In other words, along with the now familiar argument about equality under the law, plaintiffs in General Synod of the United Church of Christ v. Cooper contend that North Carolina’s ban on same-sex marriage violates their religious liberty. The specific articulation of this argument in court documents and statements to the press raises a number of new questions about the marriage equality movement and sharpens some existing ones.
At the press conference announcing the filing of the lawsuit, the Rev. Nancy Ellett Allison, pastor of Holy Covenant United Church of Christ (UCC) in Charlotte, said, “North Carolina’s laws prohibiting same-gender marriage designate some citizens as unfit for the blessings of God. We reject that notion. As all God’s children are welcome to receive the sacraments of communion and of baptism, so all of God’s children should be able to receive the sacrament of holy union and marriage.” While Allison’s proclamation has incontrovertible rhetorical power, the soundness of her legal and theological analysis is less certain.

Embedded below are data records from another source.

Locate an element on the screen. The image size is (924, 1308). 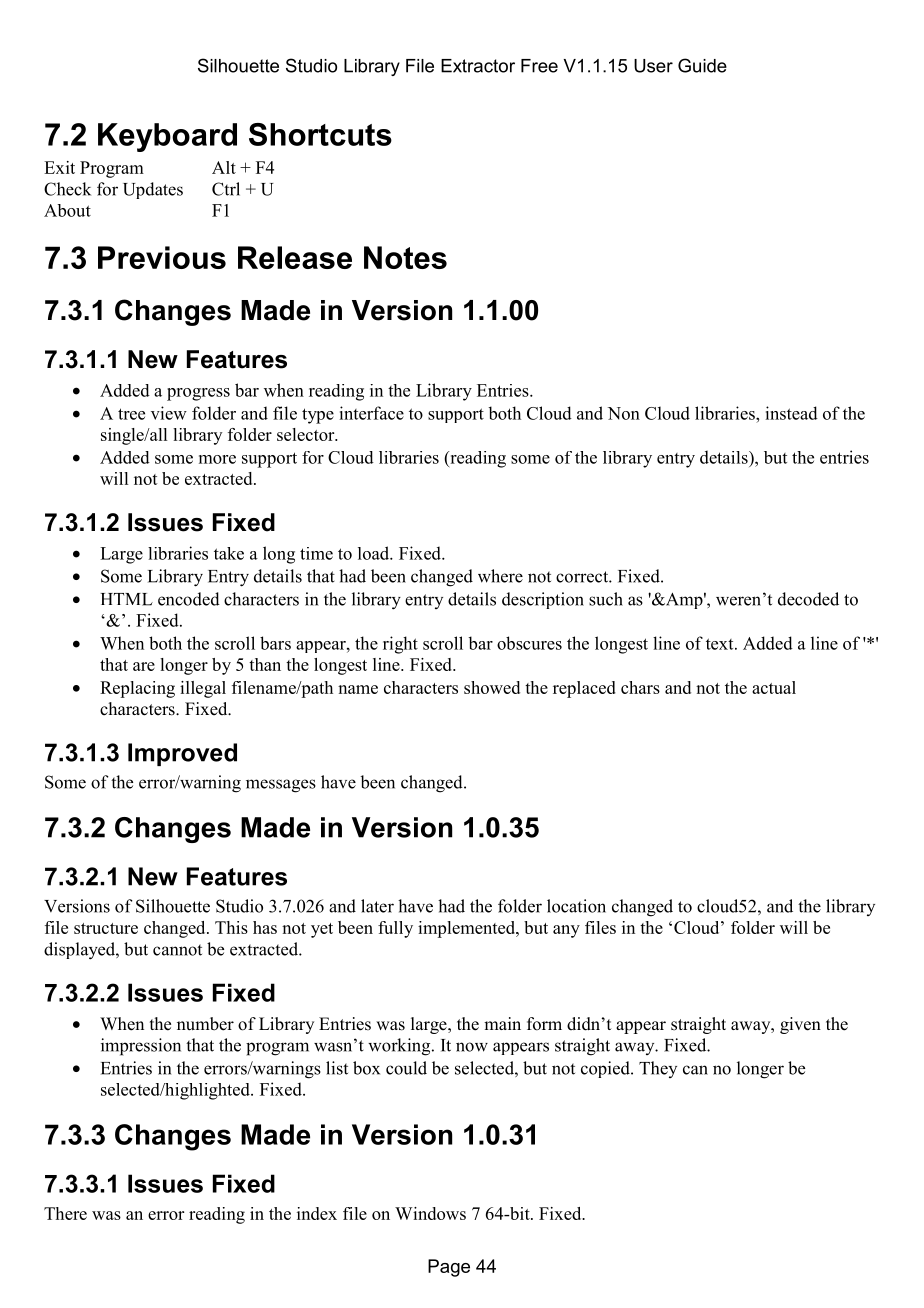
instead is located at coordinates (791, 413).
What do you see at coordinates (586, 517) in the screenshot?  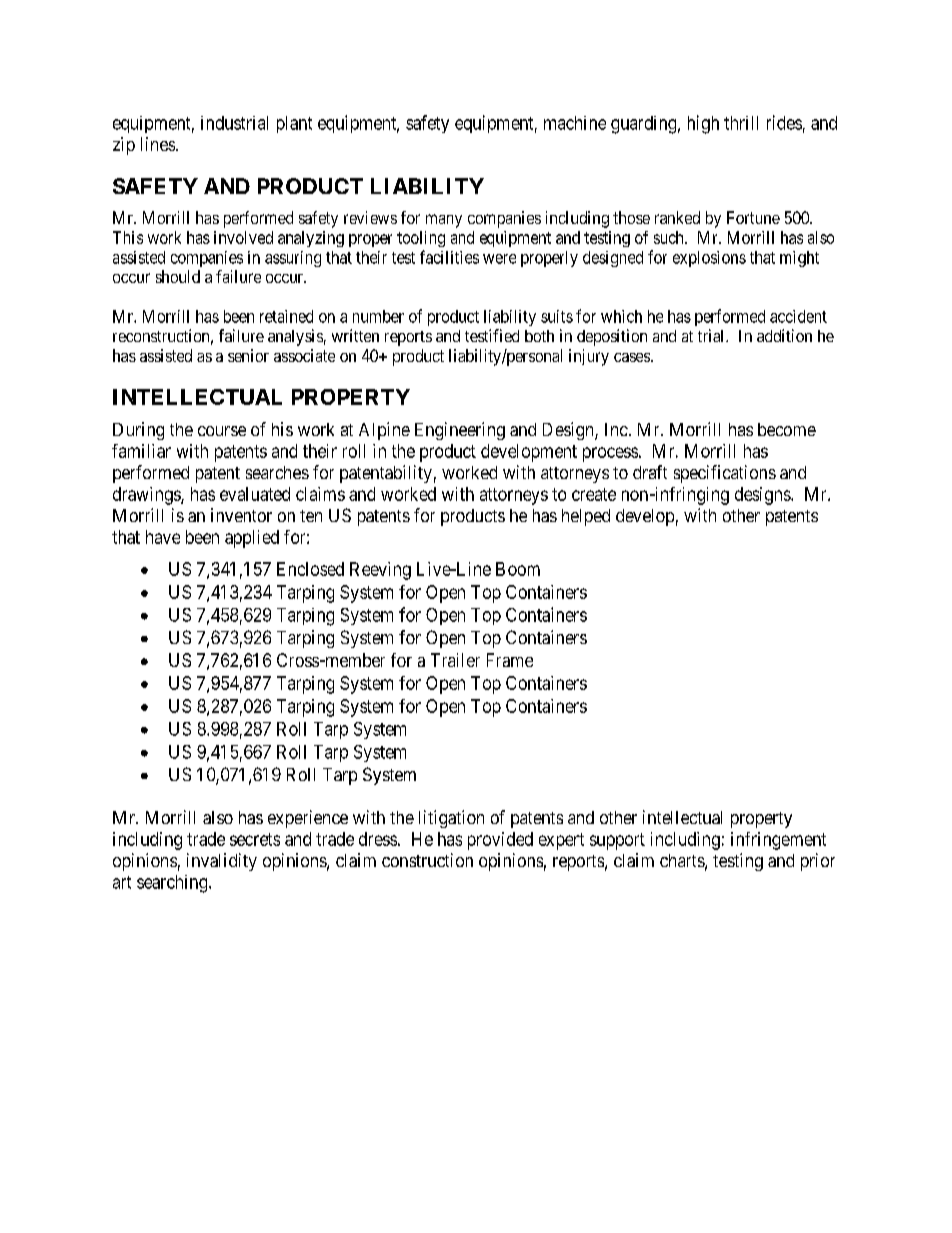 I see `helped` at bounding box center [586, 517].
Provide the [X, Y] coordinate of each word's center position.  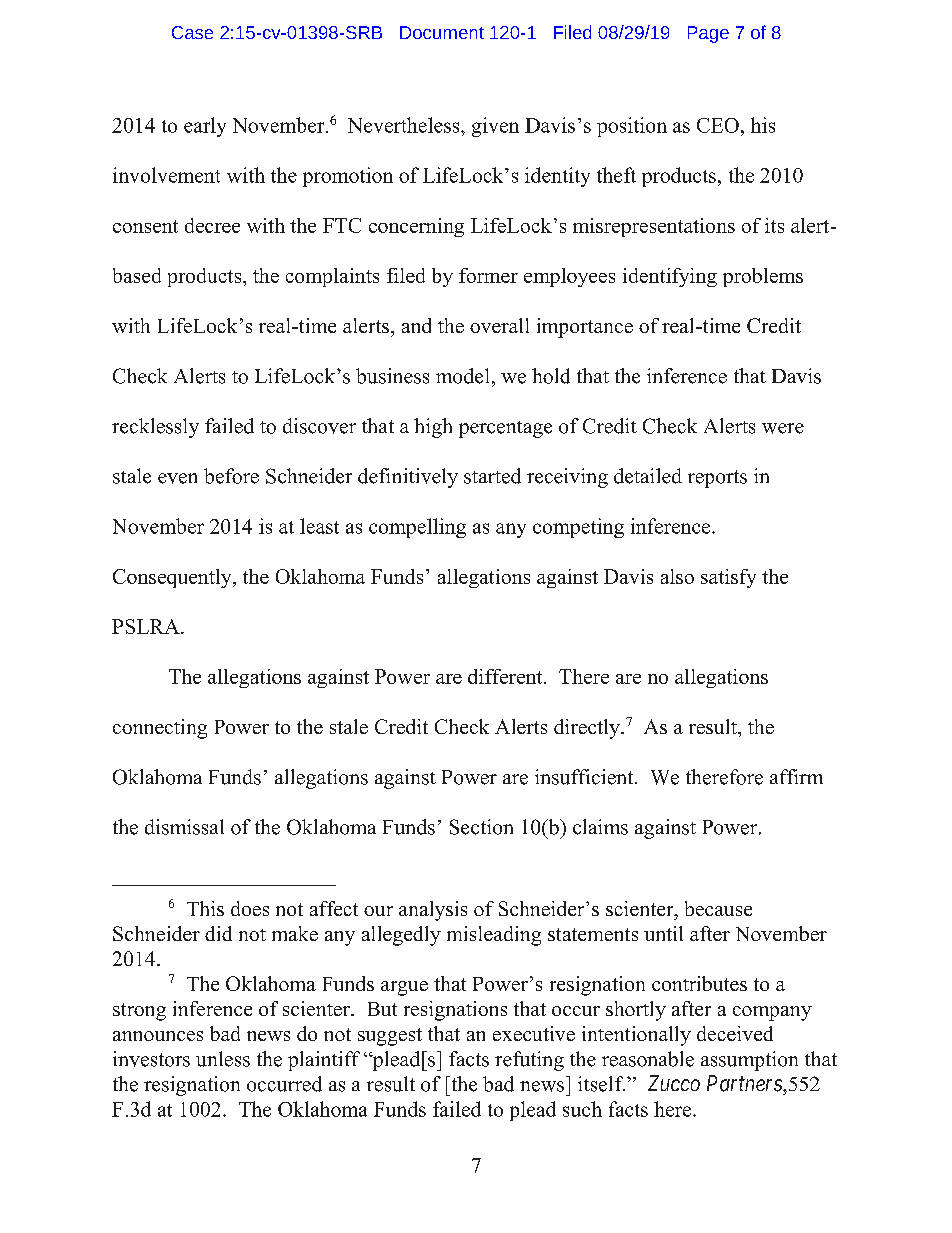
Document [442, 32]
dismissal [184, 827]
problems [763, 277]
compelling [417, 528]
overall [499, 325]
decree [212, 225]
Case [192, 32]
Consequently [173, 578]
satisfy [728, 578]
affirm [796, 776]
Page [708, 34]
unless [223, 1059]
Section [481, 827]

As in almost every jurisdiction, clergy in North Carolina are, in effect, deputized to represent the state at marriage ceremonies, to receive marriage licenses issued by the state, and to return those licenses to the register of deeds so that they can be duly recorded. North Carolina law also states that any person “authorized to solemnize a marriage under the laws of this state who marries any couple without a license being first delivered to that person … shall … pay two hundred dollars to any person who sues therefore, and shall also be guilty of a Class 1 misdemeanor” (§ 51-7). Such a misdemeanor carries a penalty of up to 45 days in jail for the first four offenses and up to 120 days in jail for five or more offenses (§ 15A-1340.23). Plaintiffs in General Synod contend that this second provision criminalizes officiating at same-sex weddings, because the couples being married can never obtain the requisite license, thereby infringing on the religious liberty of the ministers to conduct such weddings and on the religious liberty of the couples to receive the blessings of their faith communities.